Overall, by driving change and creating a new paradigm to how we approach defects and technical debt within our enterprise applications, project team members and business stakeholders at all levels had unprecedented levels of data, charts, and reporting that enabled us to inspire confidence in the business that we are on the right trajectory. Our QA teams and test coverage improved and duplicated defect and redundant work was eliminated. The development team was finding the root cause of new defects faster and we were successfully closing them faster significantly reducing the amount of time it takes to resolve an issue by more than 50%. KPI’s were introduced and we could use the same data we had been capturing as metrics to validate that we were meeting our KPIs.
It’s important to always drive change within an organization when you believe the value will be significant to delivery and execution.
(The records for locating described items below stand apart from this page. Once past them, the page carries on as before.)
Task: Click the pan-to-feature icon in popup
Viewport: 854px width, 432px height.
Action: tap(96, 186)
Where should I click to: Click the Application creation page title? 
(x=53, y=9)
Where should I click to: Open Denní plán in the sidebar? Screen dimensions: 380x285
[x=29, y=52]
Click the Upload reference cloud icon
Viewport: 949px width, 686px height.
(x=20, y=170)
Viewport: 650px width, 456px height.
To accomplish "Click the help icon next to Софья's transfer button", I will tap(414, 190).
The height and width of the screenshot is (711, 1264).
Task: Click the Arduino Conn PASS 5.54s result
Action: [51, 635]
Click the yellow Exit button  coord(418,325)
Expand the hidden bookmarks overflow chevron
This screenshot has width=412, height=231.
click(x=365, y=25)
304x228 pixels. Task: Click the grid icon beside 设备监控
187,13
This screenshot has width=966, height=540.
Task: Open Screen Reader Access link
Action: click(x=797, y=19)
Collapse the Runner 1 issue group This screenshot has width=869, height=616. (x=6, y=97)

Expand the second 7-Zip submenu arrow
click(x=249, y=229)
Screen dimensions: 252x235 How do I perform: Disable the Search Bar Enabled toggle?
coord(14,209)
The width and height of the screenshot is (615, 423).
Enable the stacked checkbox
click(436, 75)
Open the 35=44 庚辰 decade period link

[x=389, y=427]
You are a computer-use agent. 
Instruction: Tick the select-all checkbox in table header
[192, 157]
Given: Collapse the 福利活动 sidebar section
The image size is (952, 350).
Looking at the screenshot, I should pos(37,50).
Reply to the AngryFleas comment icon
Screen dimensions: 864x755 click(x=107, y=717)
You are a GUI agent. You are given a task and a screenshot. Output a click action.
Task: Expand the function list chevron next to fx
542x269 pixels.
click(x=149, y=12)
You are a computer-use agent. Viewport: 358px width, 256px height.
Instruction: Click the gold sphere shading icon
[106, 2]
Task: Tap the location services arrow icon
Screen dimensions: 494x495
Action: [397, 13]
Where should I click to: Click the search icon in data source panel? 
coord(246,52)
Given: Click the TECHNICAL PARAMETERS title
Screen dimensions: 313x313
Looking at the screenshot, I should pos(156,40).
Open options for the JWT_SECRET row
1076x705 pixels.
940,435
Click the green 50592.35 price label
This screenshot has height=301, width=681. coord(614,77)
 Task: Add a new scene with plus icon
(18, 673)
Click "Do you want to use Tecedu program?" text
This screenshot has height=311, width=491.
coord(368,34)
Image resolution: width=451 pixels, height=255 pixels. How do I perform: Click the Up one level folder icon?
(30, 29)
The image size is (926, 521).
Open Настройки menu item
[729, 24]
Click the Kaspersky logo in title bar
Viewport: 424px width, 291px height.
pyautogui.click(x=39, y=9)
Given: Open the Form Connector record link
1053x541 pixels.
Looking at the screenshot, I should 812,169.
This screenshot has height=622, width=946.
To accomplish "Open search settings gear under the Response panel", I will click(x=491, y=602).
Consultants and leaders always need to adapt and adjust to project scenarios. It’s not a one size fit’s all approach, but if you are focused on delivering the right software and on-time, you will need a way to measure that delivery, create a measurable trajectory to get there, measure and improve, and very importantly, provide agreeable KPI’s to the business owners, and make sure you get there – this will instil the confidence needed to get continued buy-in, and ultimately lead to a successful launch and execution.